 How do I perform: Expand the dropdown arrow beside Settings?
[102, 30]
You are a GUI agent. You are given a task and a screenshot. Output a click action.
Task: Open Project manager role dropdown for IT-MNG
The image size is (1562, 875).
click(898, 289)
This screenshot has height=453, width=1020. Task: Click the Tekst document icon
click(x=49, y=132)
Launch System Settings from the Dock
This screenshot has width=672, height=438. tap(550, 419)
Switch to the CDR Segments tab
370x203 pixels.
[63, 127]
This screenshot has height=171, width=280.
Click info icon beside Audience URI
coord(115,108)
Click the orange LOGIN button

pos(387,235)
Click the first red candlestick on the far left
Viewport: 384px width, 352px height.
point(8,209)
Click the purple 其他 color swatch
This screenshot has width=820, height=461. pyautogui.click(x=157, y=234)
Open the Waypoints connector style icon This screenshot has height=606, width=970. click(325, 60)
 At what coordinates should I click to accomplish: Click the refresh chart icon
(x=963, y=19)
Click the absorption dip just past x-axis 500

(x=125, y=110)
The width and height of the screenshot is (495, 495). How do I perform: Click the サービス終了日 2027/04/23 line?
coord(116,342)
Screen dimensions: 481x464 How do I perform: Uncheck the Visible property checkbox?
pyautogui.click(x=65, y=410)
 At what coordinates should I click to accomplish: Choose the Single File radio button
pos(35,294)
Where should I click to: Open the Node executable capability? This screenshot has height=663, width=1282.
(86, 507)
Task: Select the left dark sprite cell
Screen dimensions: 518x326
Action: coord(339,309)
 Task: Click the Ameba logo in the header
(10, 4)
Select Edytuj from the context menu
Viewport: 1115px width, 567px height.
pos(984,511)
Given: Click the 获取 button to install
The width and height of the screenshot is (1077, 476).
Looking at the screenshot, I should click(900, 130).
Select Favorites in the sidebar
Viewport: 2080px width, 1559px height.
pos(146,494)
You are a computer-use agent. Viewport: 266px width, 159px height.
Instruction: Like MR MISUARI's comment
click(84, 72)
_____
● **WORK TO BE COMPLETED**
Copy all of the rows above word for word, with every line unchanged and in the same order.

● **EXPECTED OUTPUT**
 How do I perform: Expand the dropdown arrow beside Settings?
[102, 30]
You are a GUI agent. You are given a task and a screenshot. Output a click action.
Task: Open Project manager role dropdown for IT-MNG
The image size is (1562, 875).
click(898, 289)
This screenshot has height=453, width=1020. Task: Click the Tekst document icon
click(x=49, y=132)
Launch System Settings from the Dock
This screenshot has width=672, height=438. tap(550, 419)
Switch to the CDR Segments tab
370x203 pixels.
[63, 127]
This screenshot has height=171, width=280.
Click info icon beside Audience URI
coord(115,108)
Click the orange LOGIN button

pos(387,235)
Click the first red candlestick on the far left
Viewport: 384px width, 352px height.
point(8,209)
Click the purple 其他 color swatch
This screenshot has width=820, height=461. pyautogui.click(x=157, y=234)
Open the Waypoints connector style icon This screenshot has height=606, width=970. click(325, 60)
 At what coordinates should I click to accomplish: Click the refresh chart icon
(x=963, y=19)
Click the absorption dip just past x-axis 500

(x=125, y=110)
The width and height of the screenshot is (495, 495). How do I perform: Click the サービス終了日 2027/04/23 line?
coord(116,342)
Screen dimensions: 481x464 How do I perform: Uncheck the Visible property checkbox?
pyautogui.click(x=65, y=410)
 At what coordinates should I click to accomplish: Choose the Single File radio button
pos(35,294)
Where should I click to: Open the Node executable capability? This screenshot has height=663, width=1282.
(86, 507)
Task: Select the left dark sprite cell
Screen dimensions: 518x326
Action: coord(339,309)
 Task: Click the Ameba logo in the header
(10, 4)
Select Edytuj from the context menu
Viewport: 1115px width, 567px height.
pos(984,511)
Given: Click the 获取 button to install
The width and height of the screenshot is (1077, 476).
Looking at the screenshot, I should click(900, 130).
Select Favorites in the sidebar
Viewport: 2080px width, 1559px height.
pos(146,494)
You are a computer-use agent. Viewport: 266px width, 159px height.
Instruction: Like MR MISUARI's comment
click(84, 72)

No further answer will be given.